A police officer saw a driver, one Wilson, stop his vehicle at a stop sign. The officer noticed Wilson’s seatbelt hanging by his shoulder, and charged Wilson with failing to wear a seat belt, contrary to the Highway Traffic Act.  Wilson argued that he had removed his seat belt after stopping at the stop sign, because he noticed that his coffee in a cup holder in the backseat was spilling on his laptop.

“Absolute liability” offences involve automatic liability if the defendant did the prohibited act (here, failed to wear a seat belt), without any consideration of the person’s state of mind or degree of fault.  “Strict liability” offences, on the other hand, are a “half-way house” in which the person can avoid conviction by proving that he or she exercised “due diligence” (took reasonable care to avoid the prohibited act).  For example, a driver may have taken reasonable steps but the seatbelt did not close properly or had come undone.

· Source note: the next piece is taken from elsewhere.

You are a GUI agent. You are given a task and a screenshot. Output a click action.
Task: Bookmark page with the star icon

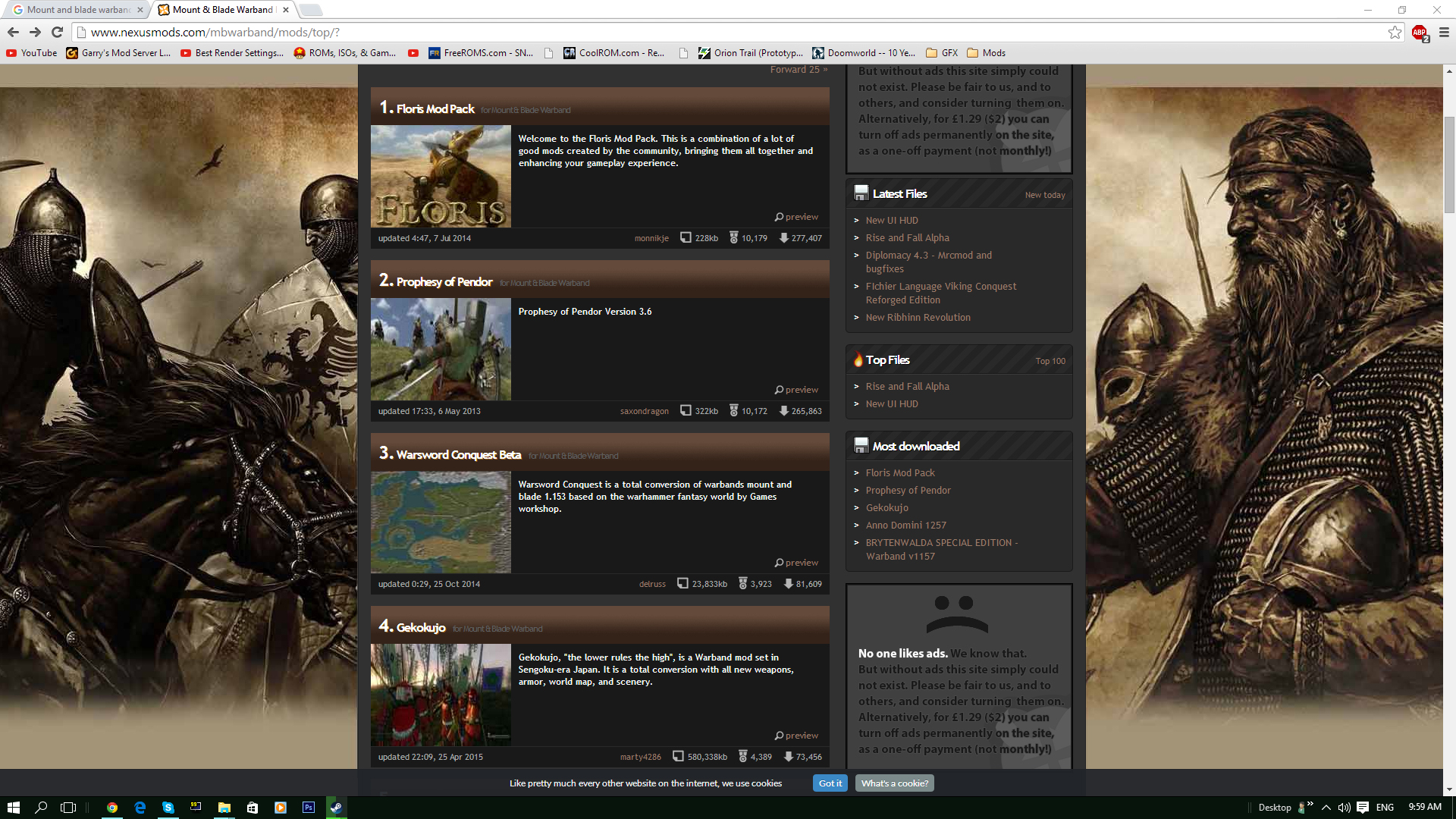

The court quoted a previous decision which suggested that the default is that an offence is strict liability, so that the defendant may argue due diligence: “If the legislature wanted to impose the serious consequences that flow from the creation of an absolute liability offence, the means for so doing would have been known and available.” Clear wording was required to create an absolute liability offence.

Most Occupational Health and Safety Act offences are strict liability offences.  This decision, although not an OHSA case, shows that courts will default to an offence being strict liability – meaning the due diligence defence is available – unless the legislation clearly shows that absolute liability applies.